A configuração da recuperação de Charlie Chandler surgiu pela primeira vez em 2003. Foi assim que se apresentou no documentário da BBC sobre “Dark Side Of The Moon” e como seguiu para a exibição parisiense sobre os Pink Floyd, onde esteve até ao início de 2004.

Quando, em 2005, se deu a reunião dos Pink Floyd no Live 8, a ideia inicial de Gilmour era usar a sua Strat vermelha, com os pickups EMG. Contudo, o guitarrista optou por tornar a usar Black Strat. A configuração de ’97 permanecia e foi nesta altura que a Fender decidiu introduzir os modelos de assinatura de Gilmour, inspirados na lendária guitarra.

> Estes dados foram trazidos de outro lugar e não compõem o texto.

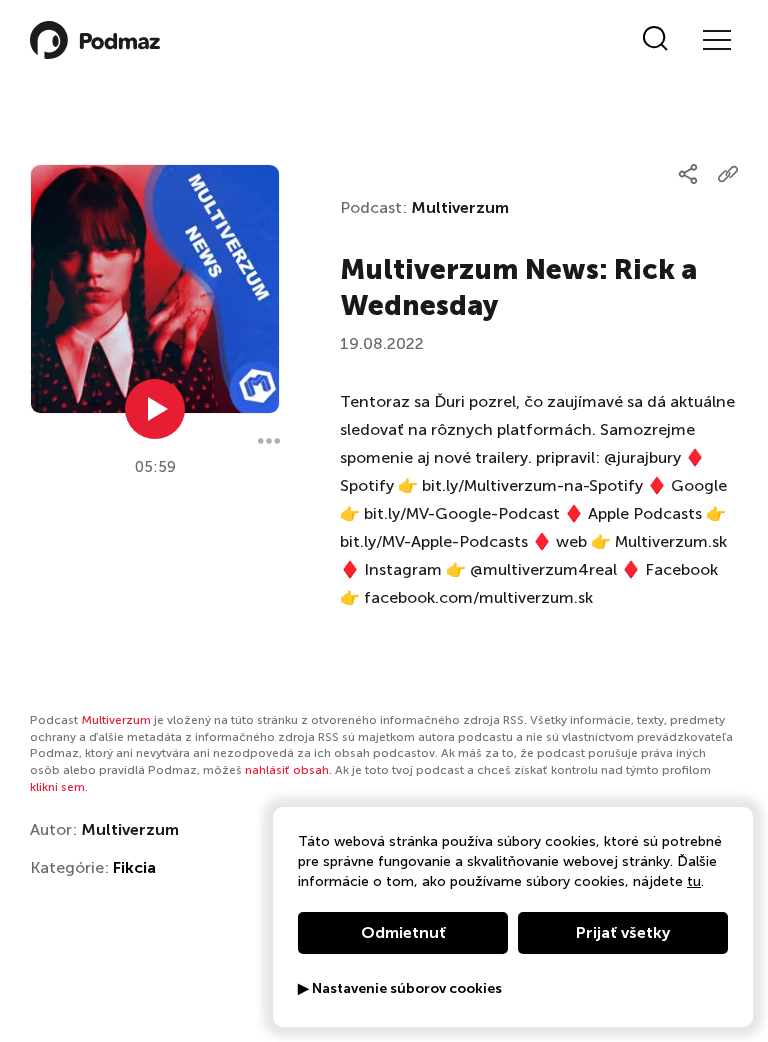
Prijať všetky (623, 932)
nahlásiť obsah (287, 770)
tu (694, 881)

Mas logo após o concerto de reunião, o braço tornou a ser trocado por modelo maple de curvatura “C”. A última alteração conhecida da Black Strat. E foi assim que Gilmour surpreendeu Roger Waters, surgindo na O2 Arena de Londres para tocar “Confortably Numb” com o antigo companheiro. Fez os overdubs para “The Endless River” e gravou “Rattle That Lock”.

Como acto final nas mãos de David Gilmour, foi agora leiloada junto de outras 120 guitarras da colecção do guitarrista. Estimava-se que pudesse chegar a um valor de cerca de 150 mil dólares, chegou praticamente aos 4 milhões (3,975) e tornou-se na guitarra mais cara de sempre…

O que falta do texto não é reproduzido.